• Input:

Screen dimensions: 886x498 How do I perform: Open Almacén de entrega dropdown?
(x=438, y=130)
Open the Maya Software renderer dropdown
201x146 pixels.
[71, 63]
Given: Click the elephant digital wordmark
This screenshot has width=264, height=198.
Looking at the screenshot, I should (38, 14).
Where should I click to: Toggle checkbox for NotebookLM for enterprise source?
---
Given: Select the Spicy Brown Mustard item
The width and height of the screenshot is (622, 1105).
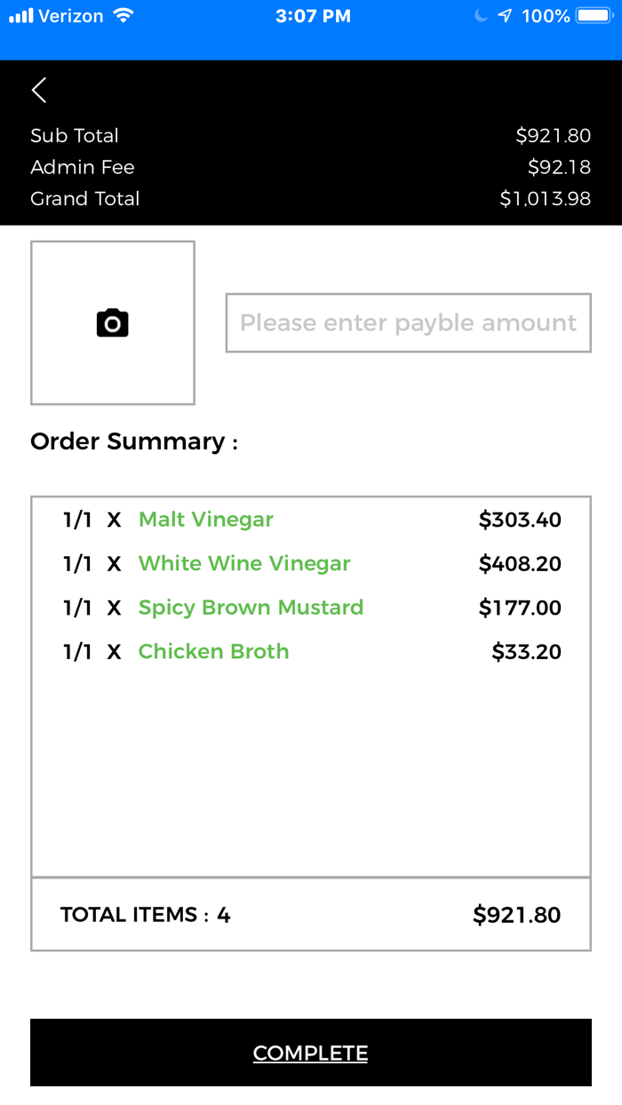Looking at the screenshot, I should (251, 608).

• Problem description:
Using the entries above, find all lines with "Given". Copy them.

• Your response:
Given: Click the elephant digital wordmark
Given: Select the Spicy Brown Mustard item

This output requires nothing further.